Flutuante

É difícil inverter os papeis.
Como se acordasse dentro de um filme bom, sem vilões ou perigos. Com seus cabelos ao vento e a brisa doce da manhã em seu rosto.
Seus olhos refletiam a luz da felicidade que transbordava em seu peito. Talvez paixão, amor, a alegria por ter encontrado sua razão, seu propósito.
E ela olhava para os motivos, que estavam ali, tão próximos que lhe escapara por anos, tentando descobrir algo que não se percebe com esforço, se sente tão naturalmente quanto respirar, quanto suspirar a um único toque.
O que ela procurou foi por um sorriso, em meio a todos aqueles que passaram despercebidos, um sorriso que falasse mais que mil palavras, lhe indicasse a passagem entre seu universo e o dele, entre trevas e luz.

E ela transpôs.

...Naqueles campos de girassóis dourados, suas mãos tocavam as pétalas enquanto seus pés flutuavam em um transe profundo, uma overdose de sentimentos tão intensos que se tornavam indescritíveis e únicos.
Uma versão da paz, daquelas que nunca se viu, de serenidade reluzente que ofusca a vista. É difícil viver assim.
E ela gritou. Tão alto que sentiu o sabor amargo de ferro em sua boca. Saliva vermelha turva.
Ela gritou tão ferozmente ajoelhada nos cascalhos a beira do riacho que os pássaros se foram, e as folhas tremeram como se temessem aquele som.
Mas não existiam trevas, não, ela não estava ali perdida ou desesperada, era só sentimento branco. Os raios de sol camuflavam seus cachos dourados,e ela seguia à giros por todo o local, destemida e sem temor, ofegante, transbordante de desejo por mais, por não acordar sequer quando respirar.
Os sinais estavam claros. Era uma versão pura e inconseqüente, sem erros ou acertos. Uma rebeldia saudável daquelas que assustam, um coração com aval para pulsar.
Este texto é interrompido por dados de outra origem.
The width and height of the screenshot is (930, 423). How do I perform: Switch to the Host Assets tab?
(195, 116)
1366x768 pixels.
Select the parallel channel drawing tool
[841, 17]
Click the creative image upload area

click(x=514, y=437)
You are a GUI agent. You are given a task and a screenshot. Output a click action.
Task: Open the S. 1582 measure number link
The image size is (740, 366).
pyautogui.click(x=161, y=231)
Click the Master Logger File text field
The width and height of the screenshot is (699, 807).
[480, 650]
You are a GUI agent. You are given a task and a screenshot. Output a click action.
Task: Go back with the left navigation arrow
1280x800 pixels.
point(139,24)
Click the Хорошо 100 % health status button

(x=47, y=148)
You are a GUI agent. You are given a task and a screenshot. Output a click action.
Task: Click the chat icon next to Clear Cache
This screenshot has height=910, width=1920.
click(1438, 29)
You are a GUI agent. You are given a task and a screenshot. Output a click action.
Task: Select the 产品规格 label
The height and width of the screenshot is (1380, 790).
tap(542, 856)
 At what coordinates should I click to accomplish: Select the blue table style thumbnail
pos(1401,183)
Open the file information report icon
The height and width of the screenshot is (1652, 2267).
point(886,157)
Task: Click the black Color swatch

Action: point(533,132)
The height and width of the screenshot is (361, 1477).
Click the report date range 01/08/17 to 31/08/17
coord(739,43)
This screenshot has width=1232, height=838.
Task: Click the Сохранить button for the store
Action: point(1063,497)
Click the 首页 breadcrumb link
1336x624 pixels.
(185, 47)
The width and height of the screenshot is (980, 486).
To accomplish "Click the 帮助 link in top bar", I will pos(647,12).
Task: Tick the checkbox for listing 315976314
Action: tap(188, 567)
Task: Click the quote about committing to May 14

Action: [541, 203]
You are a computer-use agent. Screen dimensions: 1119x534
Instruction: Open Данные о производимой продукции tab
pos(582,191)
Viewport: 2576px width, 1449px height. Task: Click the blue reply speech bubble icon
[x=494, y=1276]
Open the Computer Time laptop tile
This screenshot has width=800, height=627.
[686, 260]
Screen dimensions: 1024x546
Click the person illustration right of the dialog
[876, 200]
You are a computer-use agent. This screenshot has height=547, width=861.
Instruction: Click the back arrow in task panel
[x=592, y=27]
Tão forte que as pétalas caíam ao seu tremor, e os ventos sopravam ao seu ritmo. Era pura certeza de vitoria.
Seus olhos refletiam a lua ao cair da noite, e ela suspirava, suspirava satisfeita olhando aos céus e suas inúmeras almas, com brilho incandescente e eterno.

É difícil viver assim.E ela apertou e serrou os pulsos com tanta força que suas unhas cravaram em seus braços, e sangue bordou os lírios que a cercavam. Não existia dor, mas angustia de finalmente ter que deixar e ir em frente.
Ela chorou em prantos.
Por quantos anos não desejou estar perdida ali, fazendo se sentir viva, suprindo seu peito de esperança e gloria, de amor anônimo, de vitorias sutis que deixam marcas só nela.
Estendeu as mãos ao céu, olhar tremulo, perguntou porque ele não estava ali para guia-la e gritou por seu nome, enquanto ouvia o silencio. O seu lugar não era ali, seria apenas mais um adeus, como todos aquelas que por anos ela ouviu. Angustia.
Os campos dourados haviam ficado para trás, ela correu tanto, que seus rastros apagaram. Se foram.
Por fim, daquele dia só lhe restaram lembranças, sementes secas de um suspiro de vida, daqueles dias que ela subornava a dor com sorrisos incandescentes.
Um dia ela conseguiria inverter os papeis que o destino lhe deu, lhe trazendo de volta, lhe ensinando que a vida pode ser maior que apenas uma jornada sem vitorias. Basta se entregar.